TASK DETAILS => Each line from the one containing "Task: Click the '5436557 bars' value in text" to the end of the records should be copied exactly, and no other line.

LISTED ENTRIES =>
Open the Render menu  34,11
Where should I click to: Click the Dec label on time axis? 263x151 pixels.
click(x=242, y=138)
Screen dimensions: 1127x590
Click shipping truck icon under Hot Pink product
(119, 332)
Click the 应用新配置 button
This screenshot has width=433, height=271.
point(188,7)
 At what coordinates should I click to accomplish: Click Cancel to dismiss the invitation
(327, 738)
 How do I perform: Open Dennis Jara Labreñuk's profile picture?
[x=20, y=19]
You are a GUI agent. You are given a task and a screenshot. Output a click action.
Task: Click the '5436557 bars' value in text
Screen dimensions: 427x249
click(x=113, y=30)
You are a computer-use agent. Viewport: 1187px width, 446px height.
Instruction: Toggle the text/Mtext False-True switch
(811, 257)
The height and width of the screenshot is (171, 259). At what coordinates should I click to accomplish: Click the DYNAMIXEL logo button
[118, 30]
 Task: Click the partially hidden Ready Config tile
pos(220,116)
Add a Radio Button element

EXERCISE RESULT =>
Task: Click the '5436557 bars' value in text
Screen dimensions: 427x249
click(x=113, y=30)
You are a computer-use agent. Viewport: 1187px width, 446px height.
Instruction: Toggle the text/Mtext False-True switch
(811, 257)
The height and width of the screenshot is (171, 259). At what coordinates should I click to accomplish: Click the DYNAMIXEL logo button
[118, 30]
 Task: Click the partially hidden Ready Config tile
pos(220,116)
Add a Radio Button element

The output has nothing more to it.